In 2020, there's a good argument that the Eagles should be sellers at the deadline, since, you know, they are not a good football team. Selling would allow them to shed contracts of older players in decline, maximize the draft capital return on those players (the trade deadline has historically been a seller's market), allow for 2021 to be a rebuilding year, and attempt to seriously contend again in 2022 and beyond.

According to Jason LaCanfora of CBS, however, the Eagles are poised to be buyers once again.

The Eagles have had a slow start and been ravaged by injuries to certain position groups but remain very much alive in a brutal NFC East and are aggressively approaching the trade deadline, league sources said. General manager Howie Roseman is among the more proactive executives in the league and has already sent signals to multiple teams that he is interested in acquiring some of their talent if they are open to it.

"Howie is on the prowl already," one rival general manager said. "He's looking for action. If there is a trade to be made he'll do it. Bringing in a free agent from the outside is tougher now and more risky with COVID, and he loves to make trades anyway. I'll bet you anything he gets something done before the deadline."  [cbssports.com]

Of course, the horrid NFC East is winnable again this season because the New York Giants and the Washington Football Team are both bottom five NFL franchises, and the 2-3 Dallas Cowboys lost Dak Prescott for the season for a broken and dislocated ankle.

As we noted earlier this week, since the Eagles won the Super Bowl in 2017, they have steadily gotten worse and worse as a football team, while also becoming older, more prone to injury, and more cap constrained, with fewer young players making an impact. 

The window for this roster to contend for a Super Bowl is closed.

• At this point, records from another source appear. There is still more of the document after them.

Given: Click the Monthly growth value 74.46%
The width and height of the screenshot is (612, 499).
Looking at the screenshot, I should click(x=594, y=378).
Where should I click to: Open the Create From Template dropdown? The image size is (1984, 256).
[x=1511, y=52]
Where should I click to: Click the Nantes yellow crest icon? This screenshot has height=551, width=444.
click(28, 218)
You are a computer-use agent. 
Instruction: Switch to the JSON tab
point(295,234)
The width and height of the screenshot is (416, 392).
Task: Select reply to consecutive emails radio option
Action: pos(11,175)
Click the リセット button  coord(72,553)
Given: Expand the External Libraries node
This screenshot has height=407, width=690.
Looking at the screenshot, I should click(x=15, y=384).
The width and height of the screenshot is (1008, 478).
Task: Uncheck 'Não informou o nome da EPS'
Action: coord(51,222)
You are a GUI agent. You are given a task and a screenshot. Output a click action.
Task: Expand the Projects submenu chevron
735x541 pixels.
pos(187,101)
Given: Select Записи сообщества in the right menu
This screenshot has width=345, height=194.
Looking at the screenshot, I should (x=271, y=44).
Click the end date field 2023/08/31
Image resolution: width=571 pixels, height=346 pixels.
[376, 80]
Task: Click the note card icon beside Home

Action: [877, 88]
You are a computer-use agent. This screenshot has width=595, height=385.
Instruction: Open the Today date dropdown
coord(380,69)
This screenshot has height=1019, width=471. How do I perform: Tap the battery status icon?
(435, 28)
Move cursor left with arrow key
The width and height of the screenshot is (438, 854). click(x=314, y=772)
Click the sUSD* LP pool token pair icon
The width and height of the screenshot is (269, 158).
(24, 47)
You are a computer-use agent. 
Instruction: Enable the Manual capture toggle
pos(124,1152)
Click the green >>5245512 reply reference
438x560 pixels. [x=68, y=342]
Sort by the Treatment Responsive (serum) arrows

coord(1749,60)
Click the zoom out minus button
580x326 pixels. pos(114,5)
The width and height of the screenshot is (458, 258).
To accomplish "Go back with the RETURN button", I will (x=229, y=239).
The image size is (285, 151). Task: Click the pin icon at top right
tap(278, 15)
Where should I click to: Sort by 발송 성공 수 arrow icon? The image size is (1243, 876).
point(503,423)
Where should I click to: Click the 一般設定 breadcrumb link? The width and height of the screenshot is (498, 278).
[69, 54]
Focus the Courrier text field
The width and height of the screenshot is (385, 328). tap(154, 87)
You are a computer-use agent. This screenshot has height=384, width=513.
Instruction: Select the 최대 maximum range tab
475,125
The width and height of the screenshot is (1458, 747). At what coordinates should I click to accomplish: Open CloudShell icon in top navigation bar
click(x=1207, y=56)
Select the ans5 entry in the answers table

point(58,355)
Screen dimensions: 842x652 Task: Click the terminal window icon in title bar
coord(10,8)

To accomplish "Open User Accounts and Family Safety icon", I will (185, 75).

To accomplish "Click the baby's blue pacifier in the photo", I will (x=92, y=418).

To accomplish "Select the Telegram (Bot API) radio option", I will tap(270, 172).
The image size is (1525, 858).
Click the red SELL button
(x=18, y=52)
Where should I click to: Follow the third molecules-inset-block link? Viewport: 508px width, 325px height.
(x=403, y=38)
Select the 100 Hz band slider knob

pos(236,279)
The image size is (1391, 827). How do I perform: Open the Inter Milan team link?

We all saw what a championship team looked like in 2017, and very clearly, this isn't it, or close in any way. Sacrificing valuable draft assets to attempt to win the worst division (by far) in football, in the hopes that "anything can happen in the playoffs" would be a delusional overvaluing of what this roster is capable of this season, and is only going to further weaken their chances of adding good, young, cheap talent down the line.